課題文 |
= = = = =

では、Bに確定した4は何になるでしょうか。S町→B町では6分かかりますが、S町→A町→C町→B町なら4分で移動できます。つまり、それぞれの〇に確定される数は、S町から最速で移動するときに何分かかるかということを表しているので、この問題は最速経路を探す手順を扱っていると見ることができます。図1’の場合、S町からG町へ最も速く移動しようとすると、S町→A町→C町→B町→G町と移動することになります。
このように翻訳してしまえば(3)の①は楽なもの。線を取り除く=通行止めと考えて、通行止めになっても最速経路に関係ない道を探せばよいのですから、通っていない道を選べばよいことになります。図1’の場合であればS町―B町間、C町―G町間の2通りが当てはまります。②はさらに丁寧に調べないといけない問題ではありますが、調べる候補を絞ることはできるはずです。

= = = = =

データセット |
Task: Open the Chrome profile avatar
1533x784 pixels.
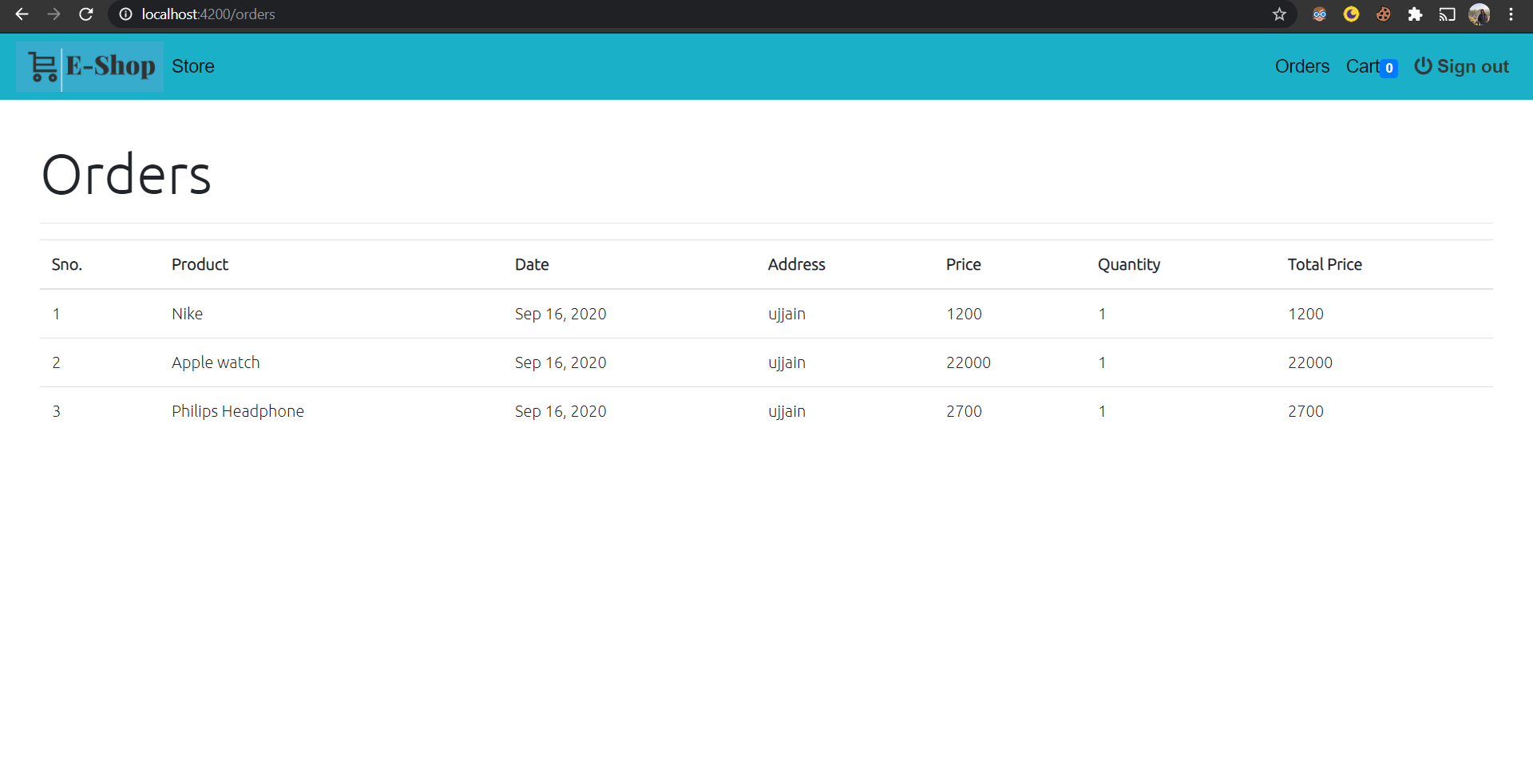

= = = = =

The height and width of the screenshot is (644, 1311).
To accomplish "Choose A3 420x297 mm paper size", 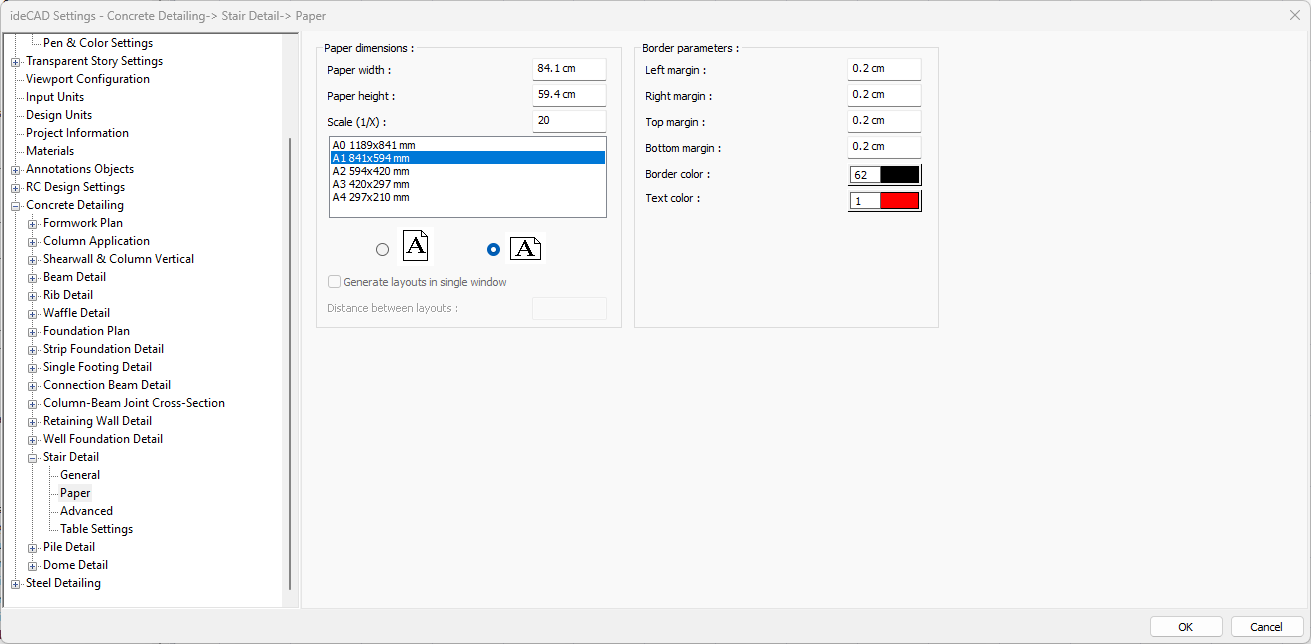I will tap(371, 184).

= = = = =

演習問題 |
1. 次の(a)～(c)が最速経路に関する文章の内容と合っているか、それぞれ「はい」か「いいえ」で答えてください。判断の根拠となる文章中の語句をそのまま引用して添えてください。
(a) S町からB町へ直接移動すると6分かかる。
(b) 図1’の場合、S町からG町への最速経路はC町を通らない。
(c) 図1’の場合、(3)の①に当てはまる道は3通りある。
2. 最速経路に関する文章の続きを書き継いでください。
エントリは最速経路に関する文章とは関係がありません。

解答例 |
1.
(a) はい。「S町→B町では6分かかります」
(b) いいえ。「S町→A町→C町→B町→G町と移動することになります」
(c) いいえ。「S町―B町間、C町―G町間の2通りが当てはまります」

2.
このように、具体的な状況を想像して、問題で聞かれているものが何を示しているのかをイメージすることができれば、見た目は難しい問題も意外と楽に解けることがあります。とは言っても、いきなり試験本番で想像してみろと言われてできるものではありません。ちょうどこれから受験生は過去問に触れる機会が多くなる時期。抽象的な問題に当たったら、どんな具体化ができるか考えてみるのも面白いのではないでしょうか。

それでは皆様、Have a good math.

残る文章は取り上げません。